WES identified 172 PID genes with heterozygous SNPs from the 6 donors. RNA-seq data from 18 clones in 4 donors identified 15 PID genes that display allelic bias. While MAE occurs in 7 of the assessed PID genes.

Conclusions

CONCLUSIONS:

Using this system of monoclonal T cell populations, 7 genes which cause primary immunodeficiencies were found to be regulated by monoalllelic expression. Almost all the identified genes have reports of incomplete penetrance. Mutations in 3 of these genes are known to cause autosomal dominant inherited disease, facilitating further study in patient samples.

Background and Aims

Chronic Mucocutaneous Candidiasis (CMC) is a condition characterized by recurrent or persistent infections of the nails, skin, oral and genital mucosa caused by Candida albicans. CMC disease (CMCD) refers to patients with CMC as the predominant clinical phenotype without the other significant clinical manifestations. Autosomal recessive (AR) IL-17RC deficiency is a rare CMCD, with only three cases reported so far.

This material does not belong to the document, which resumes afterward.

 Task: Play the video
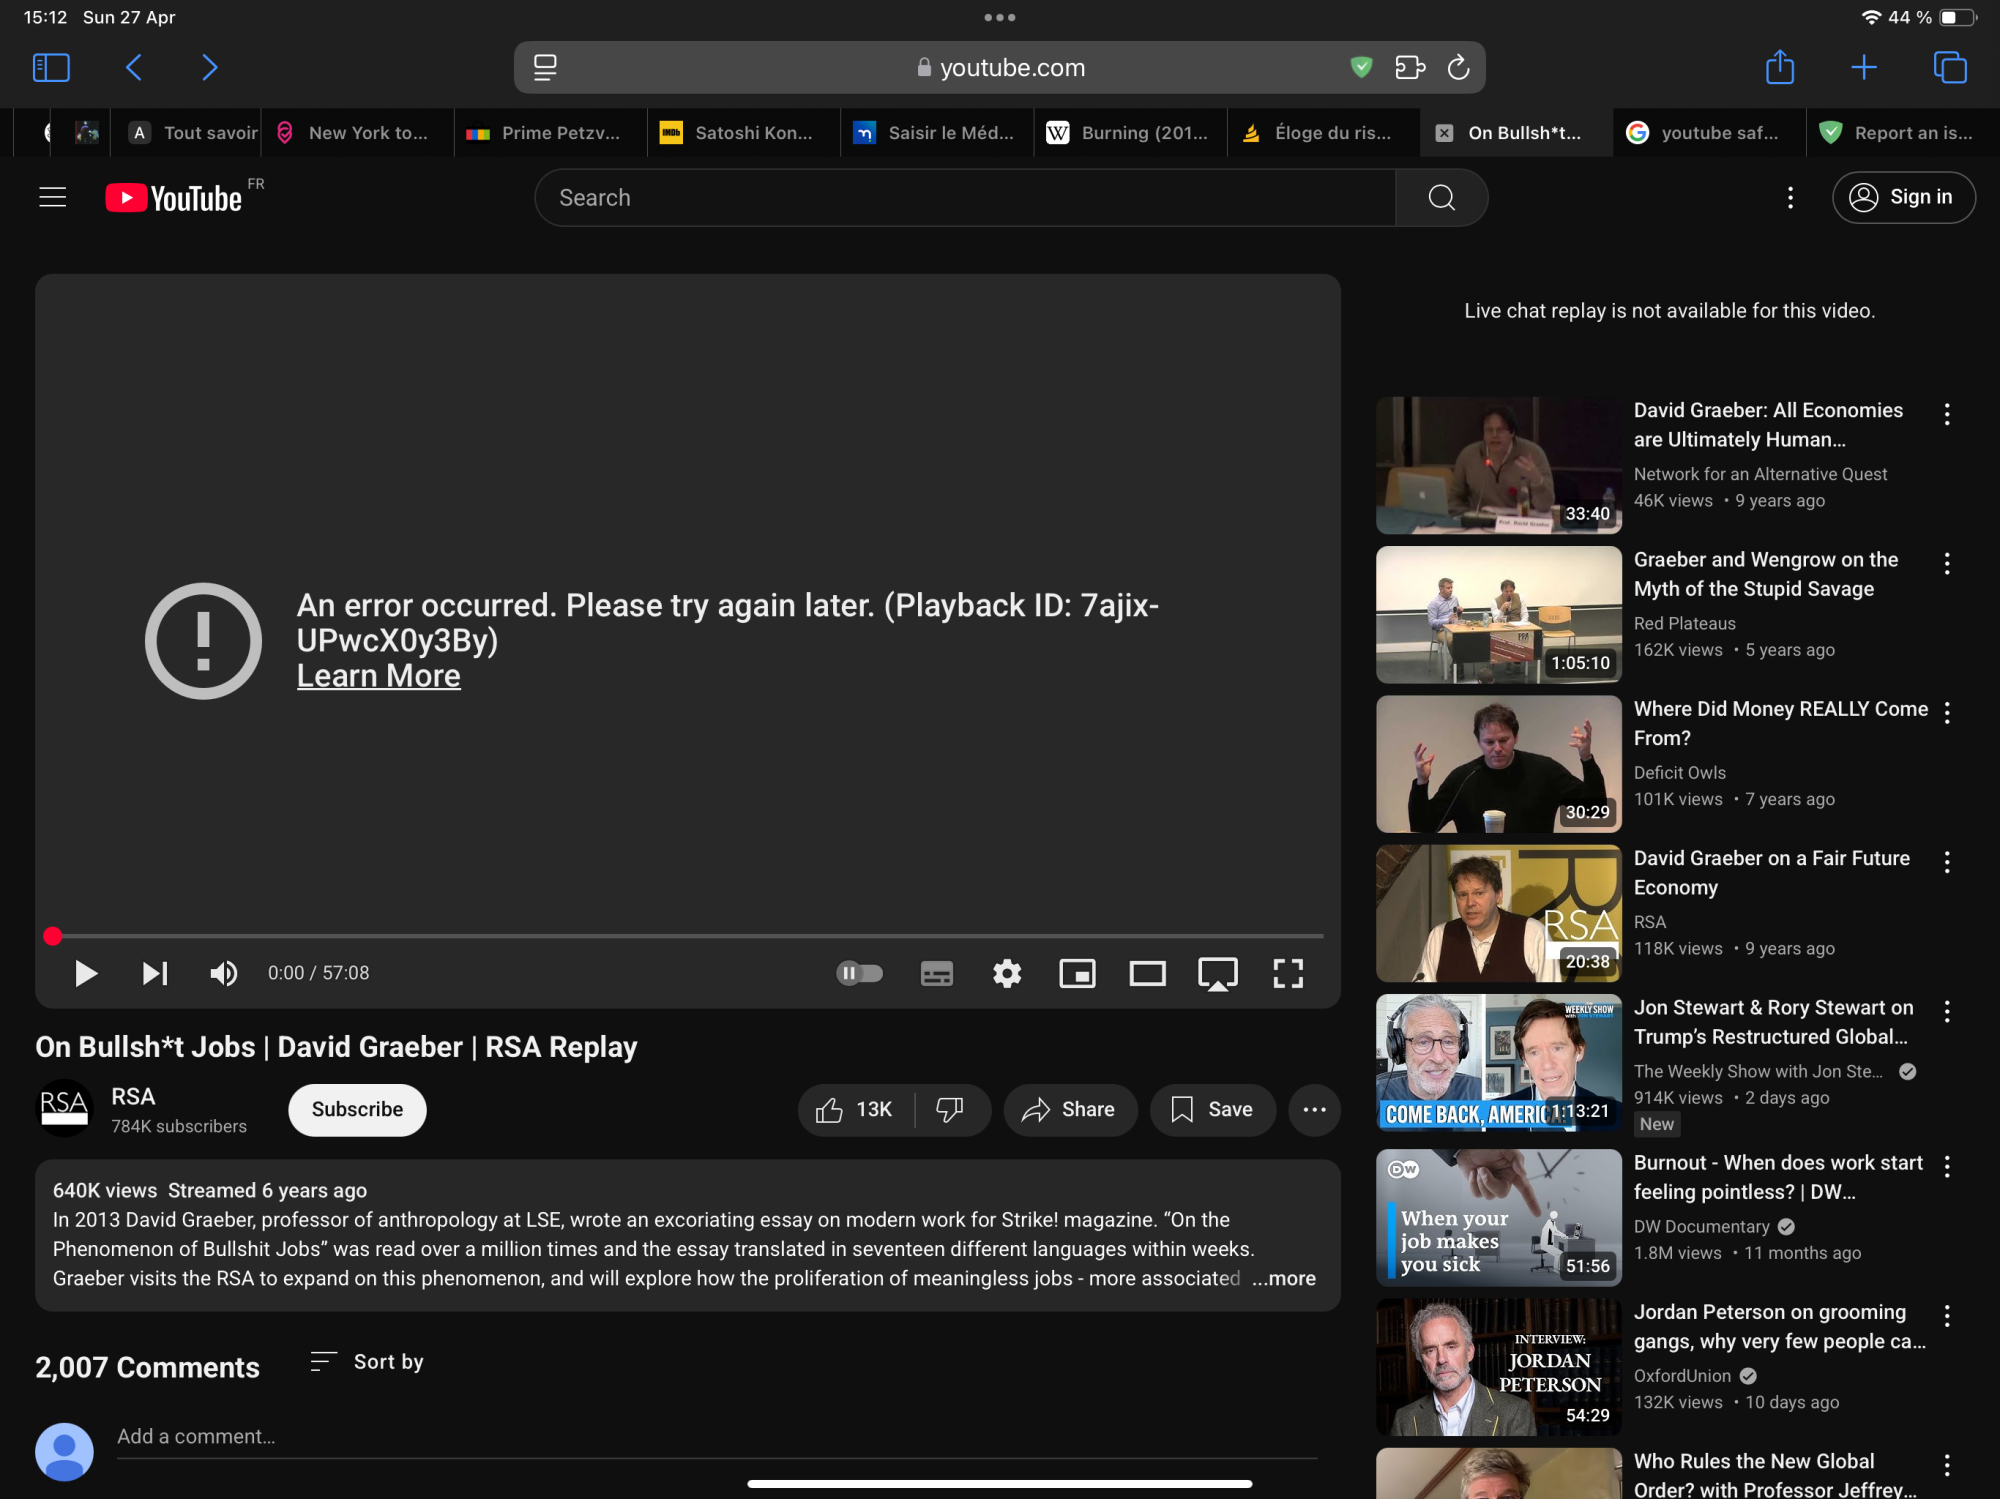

Now, there is no in vitro functional evaluation system for the pathogenicity of IL17RC mutations and that makes a diagnosis difficult.

Methods

We herein studied a Japanese girl with IL-17RC deficiency who suffered from CMCD. We developed a new in vitro system for functional validation of IL17RC mutations and confirmed her genetic pathogenicity as IL-17RC deficiency.

Results

The patient is a seven-year-old Japanese girl who has developed early-onset oral and cutaneous candidiasis from the age of three months. She had no episodes with a susceptibility to other pathogens. Her clinical phenotype thus clearly showed CMCD. Genetic testing identified a novel homozygous IL17RC duplication (Chr3: 9,971,476-9,971,606 dup(+131bp)). This duplication caused a premature stop codon by frameshift, producing a truncated IL-17RC protein. Our new evaluation system based on IL17RC knockout HeLa cells revealed this duplication mutation was loss-of-function, while polymorphisms, for which homozygotes was reported in general population, were validated as isomorphic. The patient’s fibroblasts did not respond to IL-17A, which was restored by introducing WT IL17RC, suggesting that identified mutation caused patient’s clinical phenotype.

Conclusions

Our new evaluation system for IL17RC mutations was accurate and can be useful for the diagnosis of IL-17RC deficiency.

Background and Aims

Heterozygous deletions in TNFAIP3 cause childhood-onset inflammatory disease, which was thought to be completely penetrant before adulthood. The p.I207L polymorphism is globally rare, but has been adaptively introgressed from ancestral Denisovan Hominins to high prevalence in Oceanian populations.

Methods

Patients with TNFAIP3 deletions were identified from a cohort with paediatric autoimmune disease. IkB-dependent phosphorylation and activation of A20 was assessed in patient cells and cell lines containing p.I207L and other polymorphic TNFAIP3 variants. CRISPR/Cas9 gene-edited mice possessed either a TNFAIP3 deletion, the I207L variant, or both, and were exposed to pro-inflammatory conditions.

Results

Two unrelated patients with heterozygous deletions of TNFAIP3 manifested complex inflammatory disease. Both inherited the deletion from a healthy parent and expressed the hypomorphic p.I207L allele in trans, inherited from another healthy parent of Oceanian origin. Patient cells demonstrated increased degradation of IkB associated with the compound heterozygote state compared to the deletion alone or p.I207L carrier. Compound heterozygous mice were also more prone to gut and eye inflammation than heterozygous deletion or I207L carriers, in particular when removed from SPF conditions. Polymorphic variants in TNFAIP3 altered A20 phosphorylation and inflammatory response, altering clearance of viruses.

Conclusions

Haploinsufficiency of TNFAIP3 may not always manifest as inflammatory disease, which may require cofactors such as an in trans hypomorphic allele resulting in compound heterozygous inheritance, or a conducive microbial environment. Denisovan I207L appears to have facilitated adaptation to the evolutionary environment of Oceania, but may potentiate the risk of inflammatory disease. This unique genetic variant therefore has Mendelian, population, and species level relevance.